EXERCISES TO COMPLETE:
- A) Summarize the Port Orchard downtown article in two sentences.
- B) Answer these questions using the Port Orchard downtown article:
(i) Where was The Dance Gallery located before it moved to Bay Street?
(ii) Which two films did The Orchard show when it opened in December?
(iii) What must property owners provide to be allowed buildings of 39 to 55 feet?
- C) Write the next part of the Port Orchard downtown article, picking up after its final sentence.

***** SOURCE PASSAGE

Port Orchard City Hall saw its fair share of major issues throughout 2007, drawing in crowds and subsequently spurring a downtown residential movement with growing political clout.

The Downtown Overlay District was perhaps the most visible, but while the City Council deliberated, several projects to improve the area’s downtown core were already well under way.

Community members and merchants, for example, worked to clean up Bay Street. Abandoned storefronts have been cleanly boarded up and painted, the city overlayed the sidewalk with an epoxy and stone mixture and the city and community members worked to install and fill flower pots off of the covered walkway.

Downtown merchant Brenda Kruse worked with the Port Orchard Bay Street Association encouraging building owners to spruce up the front of their buildings, and already several have received new paint jobs.

Two major store fronts were also filled this year, with The Dance Gallery moving from its former location on Prospect down to a large space on Bay Street that once housed a market for independent vendors.

Meanwhile, long-time City Councilman Robert Geiger leased his building out, which now houses a movie theater christened The Orchard, which will run independent films not meant to compete with the local Regal Theater on Bethel Avenue.

The theater opened during December by showing “The Darjeeling Limited” and “Across The Universe” and will show first-run films regularly.

The City Council approved the major ordinance regulating building heights and design standards on Bay Street, limiting buildings to 27 and 39 feet depending on the area, but allowing 39- to 55-foot buildings if property owners provide a public amenity.

The ordinance received mixed reactions from the public. Some argued that the ordinance would hurt the scenic views of those living on the hill behind Bay Street, and worried that tall buildings would create “tunnel vision” through downtown, citing nearby Bremerton as a path not to be followed.

**********
***** EXTRACTED INFORMATION

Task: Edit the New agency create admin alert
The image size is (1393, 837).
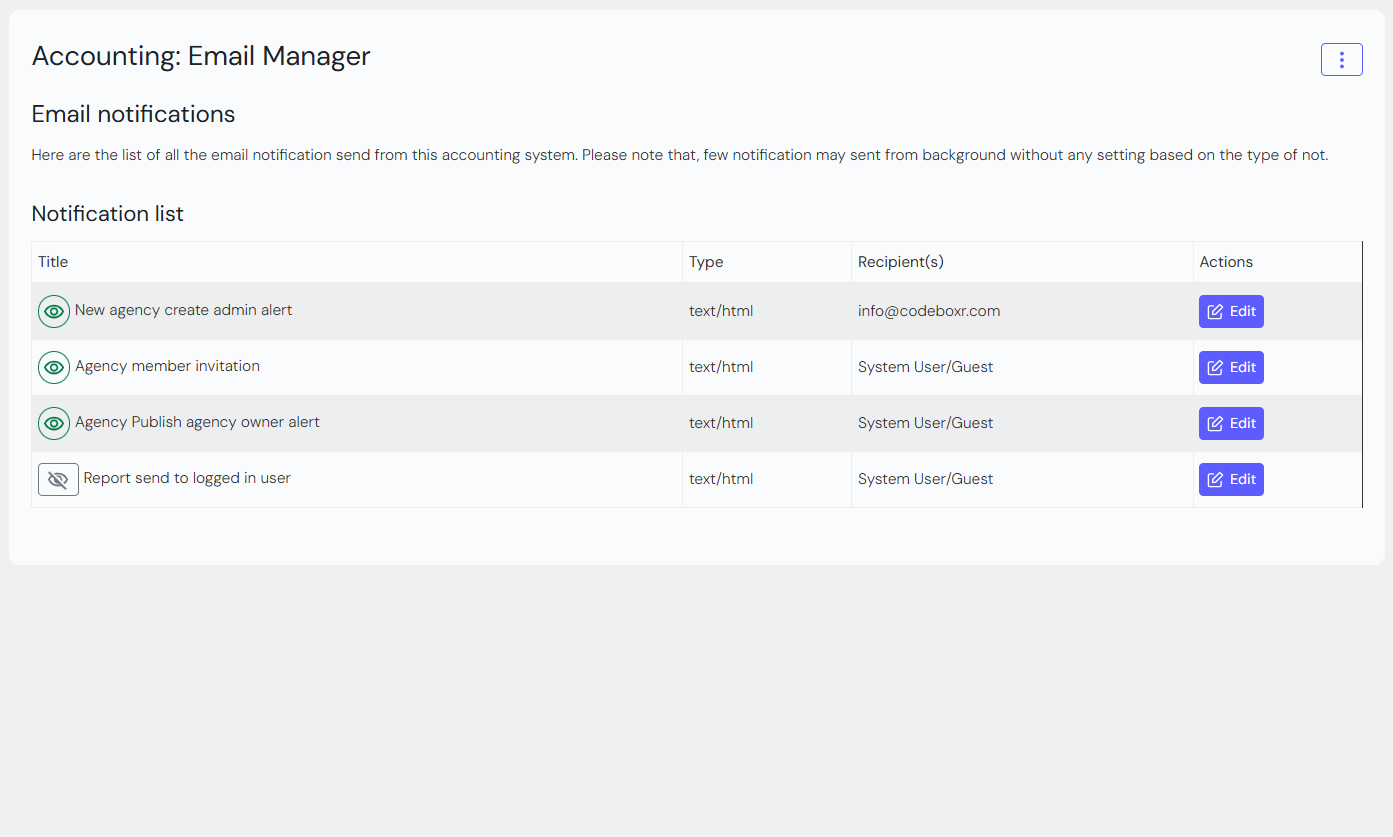Action: pos(1231,311)
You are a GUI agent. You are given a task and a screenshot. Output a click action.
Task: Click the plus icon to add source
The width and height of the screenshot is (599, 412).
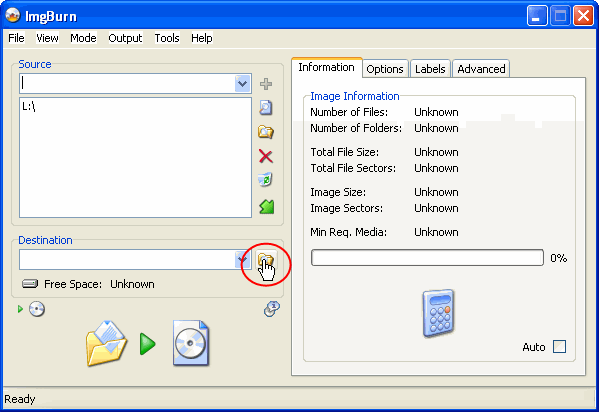266,84
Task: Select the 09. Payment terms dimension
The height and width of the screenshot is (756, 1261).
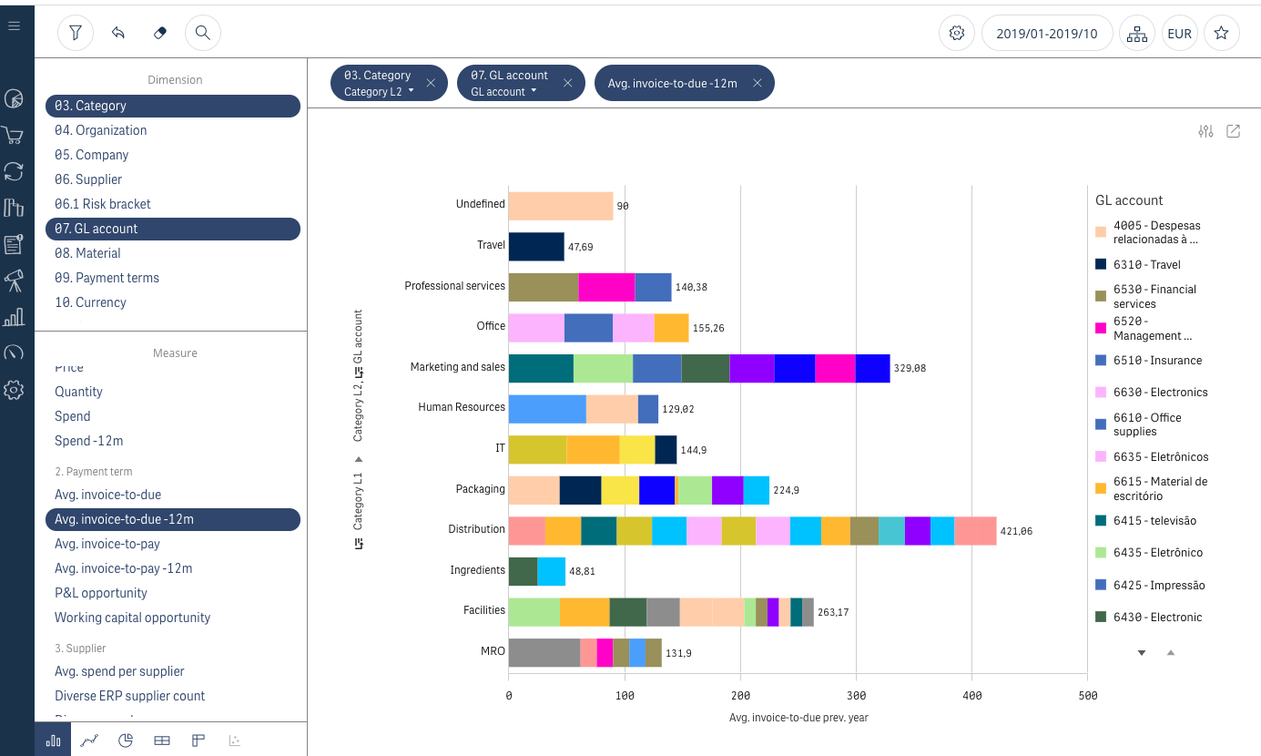Action: point(106,278)
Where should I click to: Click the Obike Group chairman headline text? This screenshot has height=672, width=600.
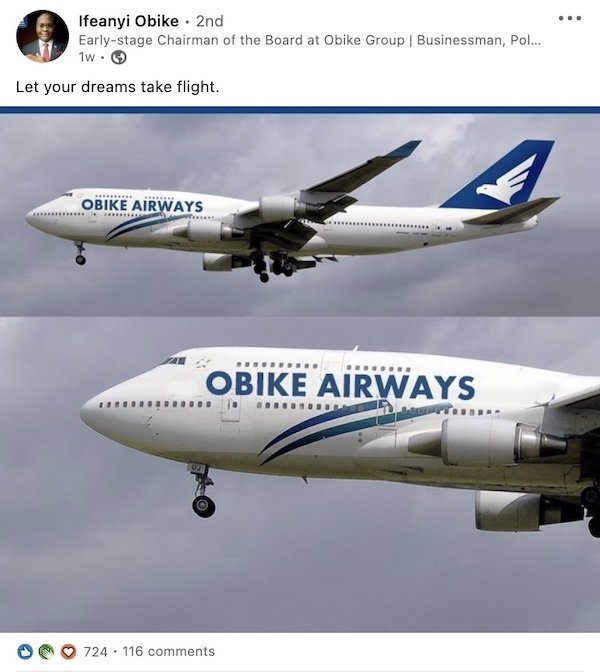point(309,40)
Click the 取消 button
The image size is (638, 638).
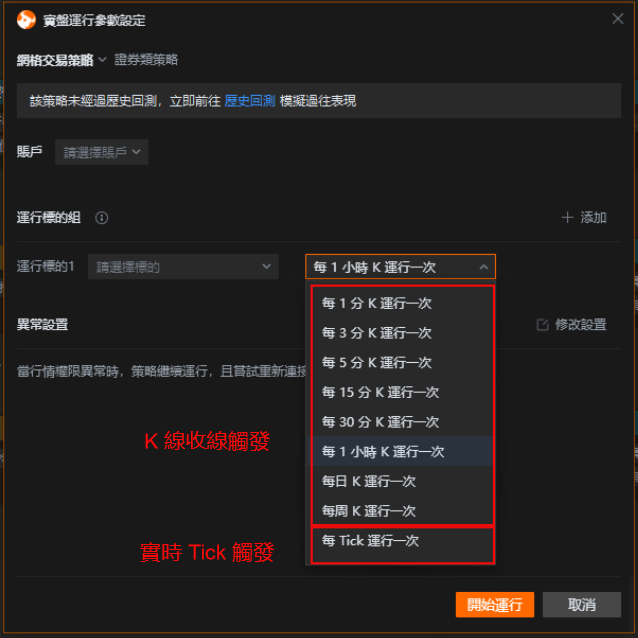pyautogui.click(x=582, y=605)
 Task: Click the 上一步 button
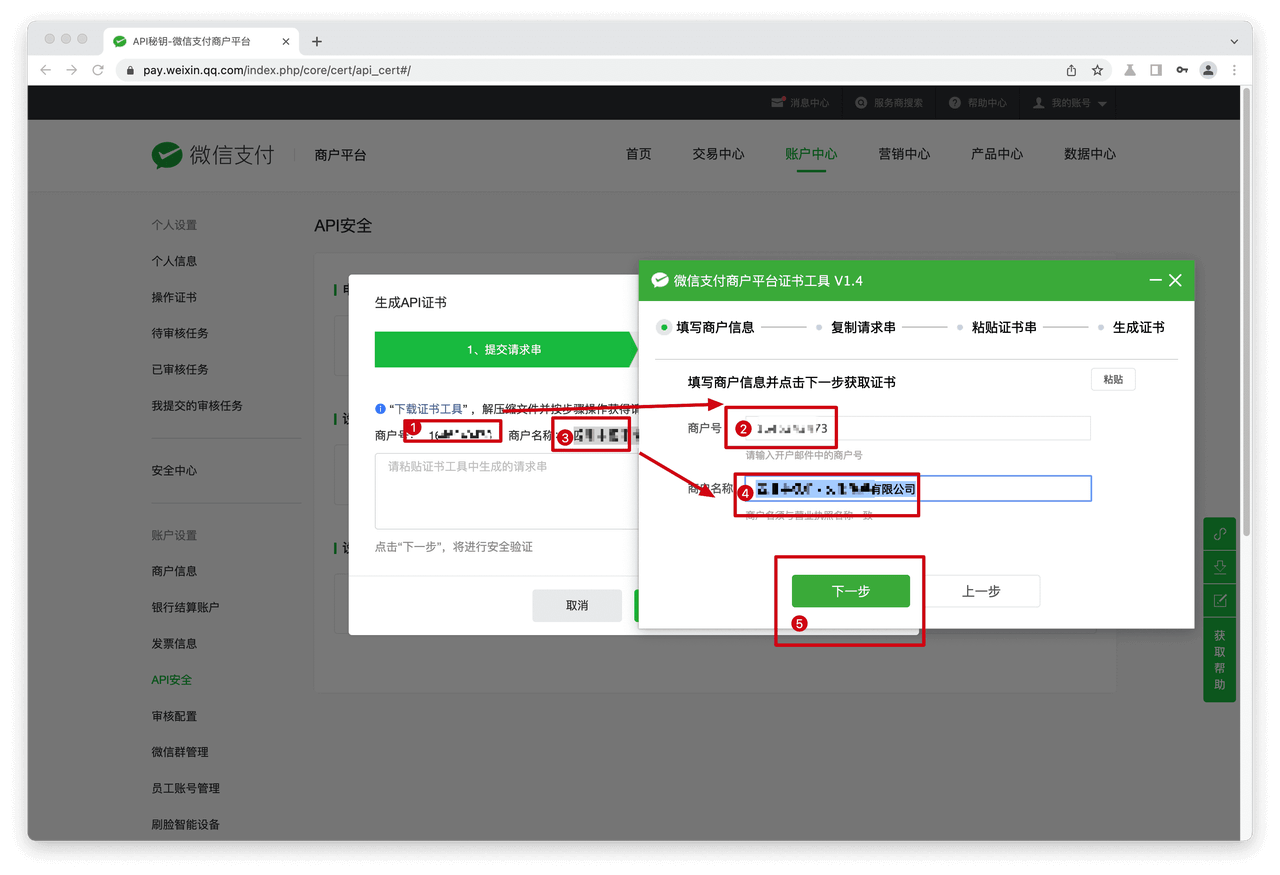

**********

ANSWERS BELOW:
- A) In 2007, while the Port Orchard City Council deliberated on the Downtown Overlay District, merchants, community members and the city were already improving Bay Street with cleanup, painting, new sidewalk surfacing, flower pots and newly filled storefronts, including The Dance Gallery and a new independent movie theater called The Orchard. The council approved an ordinance limiting Bay Street building heights to 27 and 39 feet depending on the area, or 39 to 55 feet if owners provide a public amenity, and the public reacted with mixed views, with some fearing lost scenic views and "tunnel vision" through downtown.

- B)
(i) On Prospect.
(ii) "The Darjeeling Limited" and "Across The Universe."
(iii) A public amenity.

- C)
Others felt that for downtown to thrive, developers need the added height for condominiums to make the projects pencil out.

Two local business owners, Ron Rider and Rudy Swensen, were pleased to see the document finished so they could work on developing the conjoined properties.

The incoming city council — which won’t include former members Rita DiIenno, Rick Wyatt and Robert Geiger, and welcomes Fred Olin, James Colebank and Jerry Childs — will face the task of creating overlay ordinances for the wings of Downtown to the east and west of the designated core.

Additionally, the incoming class will face determining where all the desired shoppers will park when they come downtown, especially with the prospect of residents living in each mixed-use development.

But City Hall had much more to deal with than just downtown. Public Works Director Maher Abed has been working on a number of other projects, including the expansion of the city’s gateway, Tremont Avenue, and working with the county on the revitalization of Bethel Avenue, which could be annexed by Port Orchard.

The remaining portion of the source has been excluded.